I met with a psychiatrist, who prescribed an antidepressant and a high dose of a new anti-anxiety medication, which I took for the first time at dinner that night. Within forty minutes I felt powerfully, blessedly well, able to access my logical faculties for the first time in weeks. I went to check out a phone. The telephones were kept unplugged behind the desk of the nurses’ station, so that we wouldn’t attempt to hang ourselves with the cord or beat ourselves senseless with the heavy black base. I found an empty jack and dialed the number of my best friend, who answered on the first ring.
“How are you?” she asked, and looking from the phone to my regulation gray scrubs and slipper socks, remembering the look of horror on the nurse’s face when she found the knitting I had packed to help pass the time—tip: don’t pack knitting needles for a stay in the psych ward—I could not help but see the humor in my situation.
Or maybe that was the drugs.
“I’m better,” I said. And I really was.

I spent a lot of time talking to my slipper-socked compatriots, and even got a little Scrabble tournament going. My friends and family had long since stopped playing Scrabble with me, but there in the hospital it was easy to coax people into a game, seeing as how they were heavily medicated. Of course I had to take every other turn for a woman who kept bursting into tears and leaving the table, but I think we all had a good time. At night I lay sleeplessly next to Irene and listened to my thumping heart, and in my head I told the story of my day to an imaginary audience.
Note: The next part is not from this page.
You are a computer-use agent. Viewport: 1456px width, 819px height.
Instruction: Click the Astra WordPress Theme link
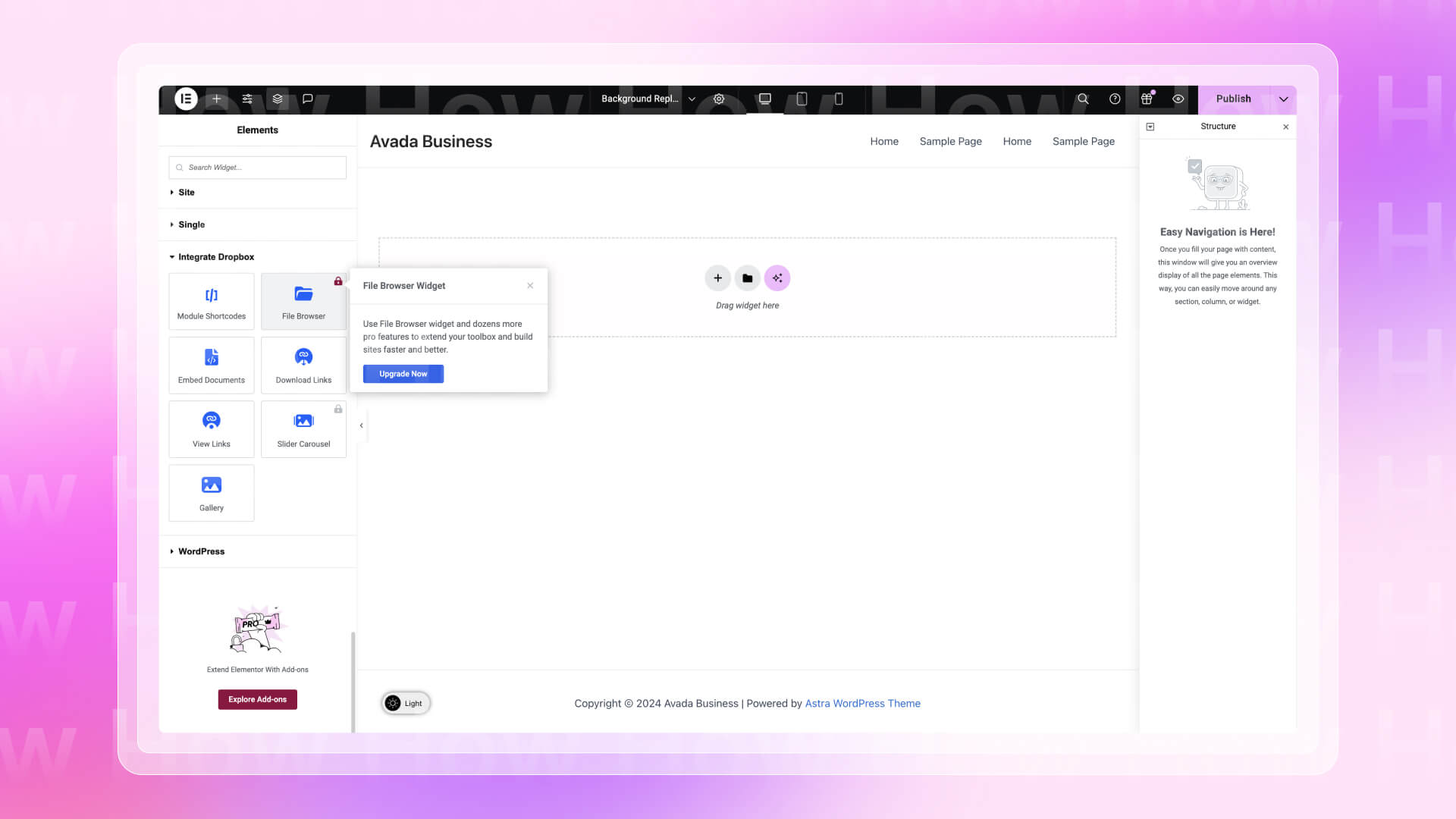863,703
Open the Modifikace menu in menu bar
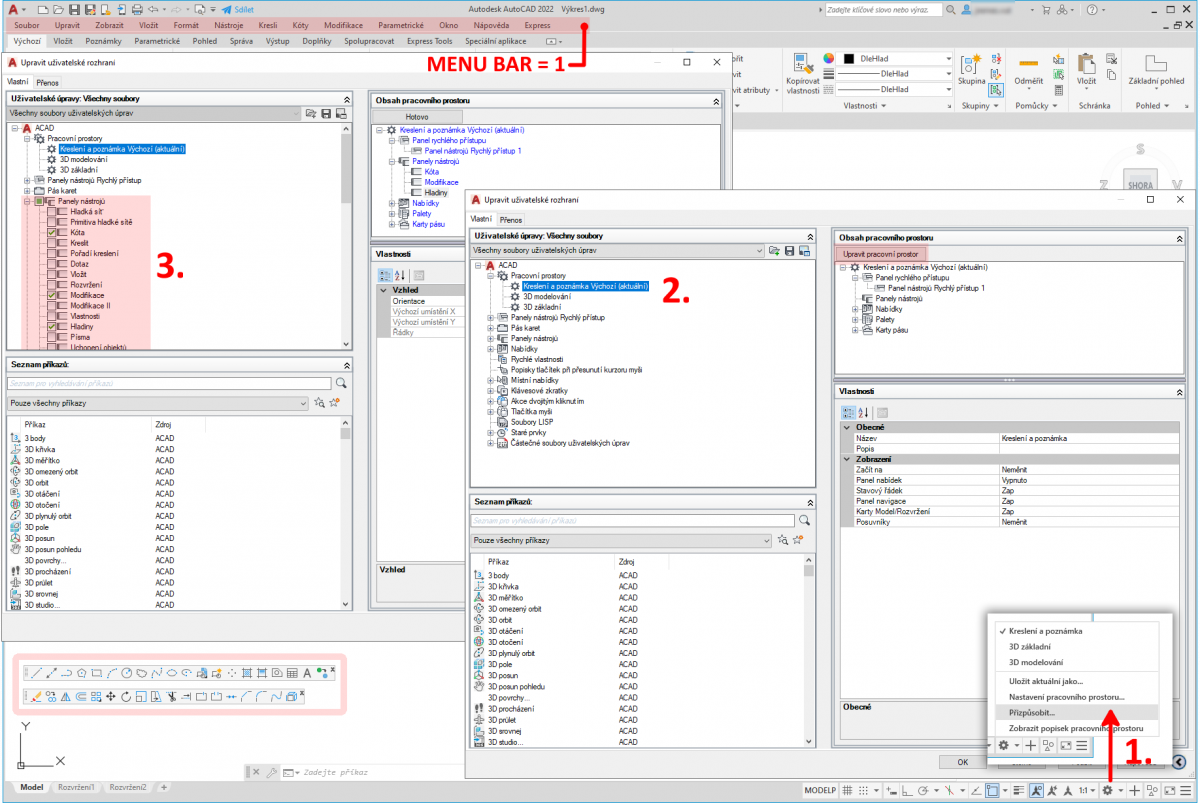 tap(344, 24)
I believe I owe my recovery, in part, to the decision to beat back my fear and sadness with the blunt stick of humorous narration. Laughing at myself was easier than wondering whether I would end up like my roommate, and the tragedies of a hapless protagonist are handily made comedy by a narrator, which is why I had always preferred the latter role.

When the nurse left me in my room that first day, I’d asked for a pen and paper, determined to turn my stay into a wry journal entry. I was a big believer in the power of perspective, certain there was no situation so grim I couldn’t undercut it with flippancy. After all, when Lucy Ricardo was desperately stuffing chocolates down her shirt alongside a malfunctioning conveyor belt, I am certain she was terrified, and occupied entirely with the ‘splaining she’d have to do—but wasn’t it funny for the rest of us?